Si è concluso con la condanna all’ergastolo per nove separatisti saharawi e con pene detentive che vanno dai 2 ai 30 anni di carcere per gli altri 16 imputati il processo per le violenze commesse a Gdeim Izik, vicino Laayoune, avvenuti l’8 novembre del 2010. Si è trattato di un avvenimento completamente ignorato dai media europei che è stato invece per giorni sulle prime pagine dei giornali non solo del Marocco ma anche degli altri paesi del Nord Africa.
A questo processo, che si è svolto nel tribunale militare di Rabat, hanno partecipato decine di osservatori internazionali. Questo perché prima di entrare nel merito dell’innocenza o della colpevolezza degli imputati, il dibattito sui media della regione ruotava intorno alla legittimità o meno del tribunale stesso.

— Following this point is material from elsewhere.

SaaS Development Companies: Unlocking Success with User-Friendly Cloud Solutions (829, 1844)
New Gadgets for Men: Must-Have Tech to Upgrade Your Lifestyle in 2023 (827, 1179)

Alla vigilia del processo la stampa algerina ha parlato infatti di un tentativo delle autorità marocchine di tenere le udienze in gran segreto, impedendo a chiunque di avvicinarsi o di assistere.
In realtà è avvenuto proprio il contrario, con udienze a porte aperte alle quali chiunque poteva assistere. Nel rapporto stilato dalla delegazione di quattro osservatori italiani che lo ha seguito si legge che hanno assistito a “giorni di processo trasparente e ben organizzato e, a nostro avviso, equilibrato. In primo luogo abbiamo osservato che gli imputati si sono presentati in totale libertà, potendo godere della libertà di parola e di espressione, pronunciando slogan politici e di propaganda tipica di un partito separatista come il Fronte Polisario. Indossavano inoltre vestiti tradizionali del Sahara e senza manette”.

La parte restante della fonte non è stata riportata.